→ Instrucción: Resume en forma de lista el párrafo del texto mostrado que empieza por «En la ocasión a que me refiero» y conserva sus datos principales.

La primera ocasión que yo tuve de conversar con tan afamado personaje isleño fue allá por los comienzos de lo que iba a ser andando el tiempo una carrera profesional plena de agasajos y reconocimientos hacia su talento artístico como cantante lírico extraordinario.

Sucedió ello cuando, sin poder yo ahora precisar mucho las fechas, pero que para ello puede servirme como punto de partida y referencia la anécdota que relato a continuación y que debió de suceder el caso, o bien al final de la década de los años cincuenta o principios de los sesenta del pasado siglo, (creo que, por algunas referencias que más adelante sugiero, debió de ser en el año 1961) cuando de alguna forma aún estaba ligado a un cierto Grupo de Arte Radiofónico de Las Palmas, del que fui, además de alumno en los tres cursos perceptivos luego secretario casi perpetuo del mismo y además, por necesidades varias director en funciones en distintas puntuales etapas en que ello fue preciso para su supervivencia.

En la ocasión a que me refiero se anunció por conducto oficial unos cursos de iniciación de Prensa y Radio que se iban a desarrollar en Madrid y aquí en Las Palmas, en la entonces Delegación del Frente de Juventudes de la que de algún modo los componentes del Grupo, sin pertenecer a dicho organismo, dependíamos se estimó como buen método de necesario reciclaje radiofonista y allá se me envió con todos los gastos pagados pero muy exiguos para una estancia de los diez o doce días como mínimo que era lo que duraría el dicho curso acelerado.

Fue el hecho, repito, hace tantos años que ahora mismo no recuerdo con precisión si me desplacé desde estas tierras grancanarias a los madriles en barco y tren o en avión.

→ Datos proporcionados:

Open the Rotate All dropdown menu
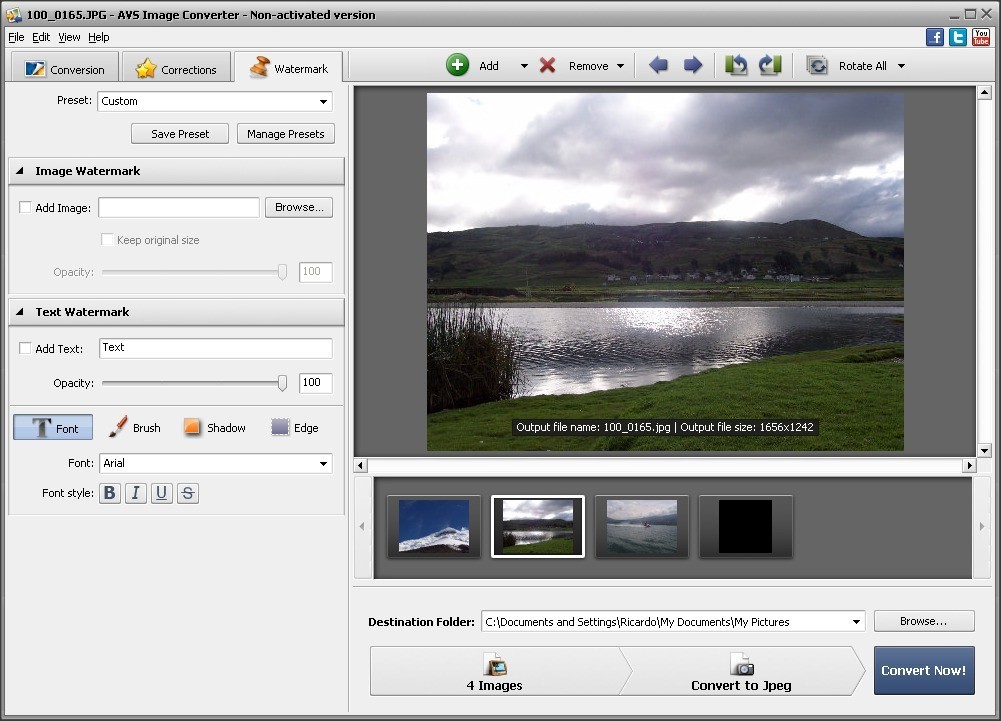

→ Resultado del ejercicio:
- Se anunciaron por conducto oficial unos cursos de iniciación de Prensa y Radio, que se iban a desarrollar en Madrid y en Las Palmas.
- En la entonces Delegación del Frente de Juventudes, de la que dependían los componentes del Grupo sin pertenecer a ella, se consideró el curso un buen método de reciclaje radiofonista.
- Se envió allá a quien narra, con todos los gastos pagados.
- Esos gastos eran muy exiguos para una estancia de diez o doce días como mínimo, lo que duraría el curso acelerado.